— Un emploi comme le mien, cela ne s’obtient pas en un jour. Il faut des protections dans le gouvernement. Je vous conseille de chercher un autre métier. Tenez, si vous êtes un brave homme — ne vous offensez pas de ce que je dis, tous les gens qui passent ne sont pas d’honnêtes gens, — vous ferez bien d’aller à la scierie, oui, à cette baraque en bois que vous voyez d’ici au fond de la vallée, près du ruisseau.
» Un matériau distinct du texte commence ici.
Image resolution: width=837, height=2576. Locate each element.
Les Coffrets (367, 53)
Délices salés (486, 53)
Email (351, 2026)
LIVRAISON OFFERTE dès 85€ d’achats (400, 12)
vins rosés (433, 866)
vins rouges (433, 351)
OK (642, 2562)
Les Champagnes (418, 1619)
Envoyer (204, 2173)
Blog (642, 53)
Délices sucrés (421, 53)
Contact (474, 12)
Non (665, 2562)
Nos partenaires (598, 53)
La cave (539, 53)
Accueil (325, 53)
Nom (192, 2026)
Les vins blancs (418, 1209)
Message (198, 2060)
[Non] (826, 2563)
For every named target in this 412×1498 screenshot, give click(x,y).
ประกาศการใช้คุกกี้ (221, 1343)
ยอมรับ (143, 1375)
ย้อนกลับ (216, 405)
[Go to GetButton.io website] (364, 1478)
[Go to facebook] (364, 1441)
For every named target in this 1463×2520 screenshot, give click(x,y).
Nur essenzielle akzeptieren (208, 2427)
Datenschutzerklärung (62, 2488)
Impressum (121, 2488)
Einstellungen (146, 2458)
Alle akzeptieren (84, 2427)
Le patron a besoin d’ouvriers, et quoique vous n’ayez pas l’air bien solide, il vous louera peut-être pour surveiller le moulin ou pour quelque autre besogne pas trop fatigante.
Il suivit ce conseil, s’en alla du côté de la scierie, demanda à voir le maître de l’établissement, s’offrit et fut accepté ; mais on fit d’abord quelques difficultés, parce qu’il n’avait pas de papiers et qu’il n’avait pas bonne mine.
On ne se soucie pas d’accueillir des vagabonds qui viennent on ne sait d’où, qui sortent du bagne, peut-être. Le patron se dit :
— J’aurai l’œil sur ce vieux-là.
Des jours, des semaines passèrent. Le travail qui lui avait été confié, c’était de racler avec un couteau les palettes de la roue du moulin, pour qu’il n’y séjournât pas de pierres ni de sable. D’abord ce métier-là lui fut très pénible, à cause du bruit de la rivière tout autour de lui, qui lui faisait horreur ; mais il se résigna. Très vieux, très courbé, il promenait son couteau sur les planchettes, avec l’air de songer à autre chose, ne songeant peut-être à rien.
La mort de son petit-fils l’avait tué à demi. Il n’était pas bien sûr de vivre encore. Peu d’idées nettes, l’esprit trouble et obscur. Ces pensées à peine : que le petit Blas était dans l’eau, que c’était vrai, que tout était fini, et que maintenant, dans la ferme, sa fille et son gendre, qui devaient avoir tout appris, le maudissaient en pleurant ; et il était comme assoupi dans l’inertie de sa douleur.
Étant ainsi, il ne s’apercevait pas des regards que lui jetaient en-dessous les autres ouvriers. A l’heure du repas commun, personne ne lui parlait ; mais comme sans doute il n’eût pas entendu si on lui avait adressé la parole, il ne prenait pas garde à ce méchant silence ; il ne savait pas non plus qu’il courait sur lui des histoires.
On disait que ce vieux-là avait peut-être plus d’argent qu’il n’en laissait voir. Il arrive souvent qu’un voleur, après avoir dévalisé des passants, fait semblant de travailler et d’être pauvre pendant un temps, afin de ne pas éveiller les soupçons. Des gens même soupçonnaient qu’il avait bien pu assassiner quelqu’un pour le dépouiller plus sûrement ; parce qu’un soir, assis au bord de l’eau, et la regardant couler d’un œil morne, il avait été surpris répétant à voix basse : « Ah mon Dieu ! mon Dieu ! mon pauvre Blas, je l’ai tué. »
Tous ces dires eurent pour résultat que le maître de la scierie jugea bon de prendre des informations.
Les colporteurs qui vont de vallée en vallée savent beaucoup de choses, et se gardent bien de se taire.